[Opening Data for the task section]

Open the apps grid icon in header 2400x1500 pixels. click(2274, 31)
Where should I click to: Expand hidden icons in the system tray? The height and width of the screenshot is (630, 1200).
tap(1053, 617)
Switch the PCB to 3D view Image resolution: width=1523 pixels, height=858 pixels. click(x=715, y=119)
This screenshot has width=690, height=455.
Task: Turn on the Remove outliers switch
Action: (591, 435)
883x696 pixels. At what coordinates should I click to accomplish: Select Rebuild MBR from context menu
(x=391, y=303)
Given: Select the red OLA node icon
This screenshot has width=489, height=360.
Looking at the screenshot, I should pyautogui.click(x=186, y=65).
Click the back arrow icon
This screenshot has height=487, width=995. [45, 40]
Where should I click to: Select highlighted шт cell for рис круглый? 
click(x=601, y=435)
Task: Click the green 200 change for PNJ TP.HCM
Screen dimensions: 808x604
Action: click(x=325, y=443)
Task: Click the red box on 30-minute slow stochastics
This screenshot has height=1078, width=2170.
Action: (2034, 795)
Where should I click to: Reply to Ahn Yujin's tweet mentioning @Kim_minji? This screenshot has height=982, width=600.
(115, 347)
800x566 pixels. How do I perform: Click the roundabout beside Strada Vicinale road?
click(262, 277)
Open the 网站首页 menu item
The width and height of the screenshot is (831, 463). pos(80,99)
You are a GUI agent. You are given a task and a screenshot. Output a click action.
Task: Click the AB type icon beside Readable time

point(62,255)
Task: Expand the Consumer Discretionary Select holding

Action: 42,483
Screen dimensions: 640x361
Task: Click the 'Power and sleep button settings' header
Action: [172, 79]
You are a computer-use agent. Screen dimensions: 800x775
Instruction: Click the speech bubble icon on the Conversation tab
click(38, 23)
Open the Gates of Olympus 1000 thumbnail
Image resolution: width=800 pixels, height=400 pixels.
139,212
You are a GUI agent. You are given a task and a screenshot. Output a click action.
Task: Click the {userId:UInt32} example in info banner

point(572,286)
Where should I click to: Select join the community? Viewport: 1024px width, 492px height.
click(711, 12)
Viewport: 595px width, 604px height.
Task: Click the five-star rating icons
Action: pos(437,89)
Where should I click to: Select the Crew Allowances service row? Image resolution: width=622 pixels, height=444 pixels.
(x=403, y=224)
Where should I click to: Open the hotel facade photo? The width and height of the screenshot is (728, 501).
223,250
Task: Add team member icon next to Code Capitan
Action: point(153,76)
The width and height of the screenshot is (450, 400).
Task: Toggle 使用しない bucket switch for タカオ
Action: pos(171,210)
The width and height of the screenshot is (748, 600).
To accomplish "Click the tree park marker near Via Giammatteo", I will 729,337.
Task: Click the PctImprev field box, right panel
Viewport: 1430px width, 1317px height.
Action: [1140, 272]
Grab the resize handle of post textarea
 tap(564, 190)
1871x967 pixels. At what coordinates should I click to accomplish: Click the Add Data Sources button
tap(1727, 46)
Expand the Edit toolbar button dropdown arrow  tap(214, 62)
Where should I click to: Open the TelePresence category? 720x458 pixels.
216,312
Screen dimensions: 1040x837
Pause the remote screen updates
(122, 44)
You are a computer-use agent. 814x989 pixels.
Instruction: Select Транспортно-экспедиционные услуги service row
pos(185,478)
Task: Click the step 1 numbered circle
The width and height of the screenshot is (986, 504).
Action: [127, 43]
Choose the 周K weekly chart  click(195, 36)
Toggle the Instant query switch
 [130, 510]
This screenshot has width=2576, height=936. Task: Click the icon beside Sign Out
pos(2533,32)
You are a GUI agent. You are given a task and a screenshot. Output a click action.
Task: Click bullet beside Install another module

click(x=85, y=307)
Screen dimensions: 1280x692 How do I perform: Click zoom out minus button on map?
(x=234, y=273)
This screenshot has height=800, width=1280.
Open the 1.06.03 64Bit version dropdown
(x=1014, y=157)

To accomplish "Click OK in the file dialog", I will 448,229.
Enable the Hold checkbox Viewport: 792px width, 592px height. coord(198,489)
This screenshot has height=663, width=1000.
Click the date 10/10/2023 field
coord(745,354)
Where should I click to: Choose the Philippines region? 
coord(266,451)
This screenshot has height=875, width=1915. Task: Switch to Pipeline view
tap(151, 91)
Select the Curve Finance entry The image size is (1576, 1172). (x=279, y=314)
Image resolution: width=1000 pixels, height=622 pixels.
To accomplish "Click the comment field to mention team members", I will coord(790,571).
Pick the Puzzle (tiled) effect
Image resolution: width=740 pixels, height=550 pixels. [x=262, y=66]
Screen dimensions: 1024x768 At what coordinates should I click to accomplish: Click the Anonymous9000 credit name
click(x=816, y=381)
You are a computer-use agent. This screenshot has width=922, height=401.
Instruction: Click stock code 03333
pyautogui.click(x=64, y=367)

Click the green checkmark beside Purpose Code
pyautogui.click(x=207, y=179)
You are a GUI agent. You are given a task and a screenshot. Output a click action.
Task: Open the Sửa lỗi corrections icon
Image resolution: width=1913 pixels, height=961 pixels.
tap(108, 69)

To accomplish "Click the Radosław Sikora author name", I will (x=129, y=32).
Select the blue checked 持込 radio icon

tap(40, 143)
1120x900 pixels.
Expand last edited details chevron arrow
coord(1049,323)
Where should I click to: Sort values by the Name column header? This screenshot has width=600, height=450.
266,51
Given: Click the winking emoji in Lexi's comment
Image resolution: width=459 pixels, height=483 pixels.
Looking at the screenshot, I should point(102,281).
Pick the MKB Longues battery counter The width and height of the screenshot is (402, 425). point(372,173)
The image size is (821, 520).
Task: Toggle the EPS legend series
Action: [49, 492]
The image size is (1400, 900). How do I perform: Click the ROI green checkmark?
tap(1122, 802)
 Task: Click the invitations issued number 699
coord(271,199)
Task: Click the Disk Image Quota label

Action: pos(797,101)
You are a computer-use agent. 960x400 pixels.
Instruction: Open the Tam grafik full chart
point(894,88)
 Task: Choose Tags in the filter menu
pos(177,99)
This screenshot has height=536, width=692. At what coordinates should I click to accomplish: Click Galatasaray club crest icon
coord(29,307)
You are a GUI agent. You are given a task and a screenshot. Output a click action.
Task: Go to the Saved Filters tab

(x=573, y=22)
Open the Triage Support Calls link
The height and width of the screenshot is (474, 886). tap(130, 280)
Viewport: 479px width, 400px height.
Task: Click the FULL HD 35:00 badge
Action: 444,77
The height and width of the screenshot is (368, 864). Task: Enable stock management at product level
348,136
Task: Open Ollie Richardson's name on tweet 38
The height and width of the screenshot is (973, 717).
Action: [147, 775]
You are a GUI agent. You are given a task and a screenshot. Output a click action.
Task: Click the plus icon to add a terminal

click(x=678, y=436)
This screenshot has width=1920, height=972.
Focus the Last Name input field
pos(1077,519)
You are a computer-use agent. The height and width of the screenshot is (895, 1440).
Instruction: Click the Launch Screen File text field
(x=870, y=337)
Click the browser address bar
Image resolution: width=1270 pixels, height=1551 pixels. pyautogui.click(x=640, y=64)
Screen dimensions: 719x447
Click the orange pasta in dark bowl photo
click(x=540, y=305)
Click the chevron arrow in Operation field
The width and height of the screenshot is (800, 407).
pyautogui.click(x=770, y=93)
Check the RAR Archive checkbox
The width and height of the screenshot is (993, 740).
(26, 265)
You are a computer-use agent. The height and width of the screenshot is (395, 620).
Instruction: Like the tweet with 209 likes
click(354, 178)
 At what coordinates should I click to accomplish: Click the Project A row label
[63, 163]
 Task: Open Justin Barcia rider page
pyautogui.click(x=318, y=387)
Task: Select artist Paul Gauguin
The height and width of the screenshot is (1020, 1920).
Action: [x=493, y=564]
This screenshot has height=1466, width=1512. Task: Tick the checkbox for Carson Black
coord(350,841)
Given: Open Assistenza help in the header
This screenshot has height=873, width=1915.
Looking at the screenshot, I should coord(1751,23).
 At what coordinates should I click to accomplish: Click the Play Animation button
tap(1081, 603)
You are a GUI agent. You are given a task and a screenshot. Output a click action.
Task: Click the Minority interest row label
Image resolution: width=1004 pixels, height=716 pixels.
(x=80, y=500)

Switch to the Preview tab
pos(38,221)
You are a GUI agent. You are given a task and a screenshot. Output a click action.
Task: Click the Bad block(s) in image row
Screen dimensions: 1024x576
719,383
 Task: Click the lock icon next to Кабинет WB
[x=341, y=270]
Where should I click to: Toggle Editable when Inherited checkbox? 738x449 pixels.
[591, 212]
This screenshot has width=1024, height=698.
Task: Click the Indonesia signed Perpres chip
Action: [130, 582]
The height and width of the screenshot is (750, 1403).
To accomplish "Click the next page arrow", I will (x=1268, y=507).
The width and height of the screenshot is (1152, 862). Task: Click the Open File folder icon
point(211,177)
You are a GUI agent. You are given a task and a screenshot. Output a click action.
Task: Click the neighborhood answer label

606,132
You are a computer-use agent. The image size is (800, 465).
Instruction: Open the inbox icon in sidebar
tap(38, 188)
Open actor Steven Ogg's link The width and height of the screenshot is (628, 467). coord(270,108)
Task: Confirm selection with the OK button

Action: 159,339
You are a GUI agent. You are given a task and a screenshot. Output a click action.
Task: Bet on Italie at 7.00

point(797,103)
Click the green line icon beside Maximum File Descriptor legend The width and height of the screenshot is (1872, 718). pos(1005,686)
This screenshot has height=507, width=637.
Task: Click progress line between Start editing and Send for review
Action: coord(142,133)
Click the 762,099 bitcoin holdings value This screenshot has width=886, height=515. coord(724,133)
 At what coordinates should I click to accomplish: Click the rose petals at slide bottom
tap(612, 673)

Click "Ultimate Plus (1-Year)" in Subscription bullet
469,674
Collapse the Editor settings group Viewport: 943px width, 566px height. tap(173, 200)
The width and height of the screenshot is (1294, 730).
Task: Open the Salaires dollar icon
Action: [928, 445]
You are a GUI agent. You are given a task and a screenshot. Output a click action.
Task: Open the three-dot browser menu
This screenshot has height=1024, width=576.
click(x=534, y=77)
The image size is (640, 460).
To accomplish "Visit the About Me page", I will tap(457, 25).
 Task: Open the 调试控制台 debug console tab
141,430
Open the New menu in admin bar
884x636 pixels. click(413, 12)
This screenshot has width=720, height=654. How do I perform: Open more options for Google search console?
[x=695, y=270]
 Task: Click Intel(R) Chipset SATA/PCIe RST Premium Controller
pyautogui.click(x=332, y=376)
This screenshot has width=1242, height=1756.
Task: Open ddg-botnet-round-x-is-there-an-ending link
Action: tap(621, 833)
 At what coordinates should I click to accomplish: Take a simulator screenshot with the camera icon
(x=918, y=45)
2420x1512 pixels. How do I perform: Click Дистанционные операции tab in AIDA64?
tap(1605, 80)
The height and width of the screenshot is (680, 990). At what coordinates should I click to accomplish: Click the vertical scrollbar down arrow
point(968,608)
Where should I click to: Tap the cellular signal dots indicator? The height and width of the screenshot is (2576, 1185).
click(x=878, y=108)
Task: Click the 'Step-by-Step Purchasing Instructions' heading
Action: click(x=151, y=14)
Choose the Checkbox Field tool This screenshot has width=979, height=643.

[Closing Data for the task section]

Exercise requirements - For each line above that contains the word "will", make a copy.

Reply to the task -
To accomplish "Click the tree park marker near Via Giammatteo", I will 729,337.
To accomplish "Click OK in the file dialog", I will 448,229.
To accomplish "Click the comment field to mention team members", I will coord(790,571).
To accomplish "Click the Radosław Sikora author name", I will (x=129, y=32).
To accomplish "Click the next page arrow", I will (x=1268, y=507).
To accomplish "Visit the About Me page", I will tap(457, 25).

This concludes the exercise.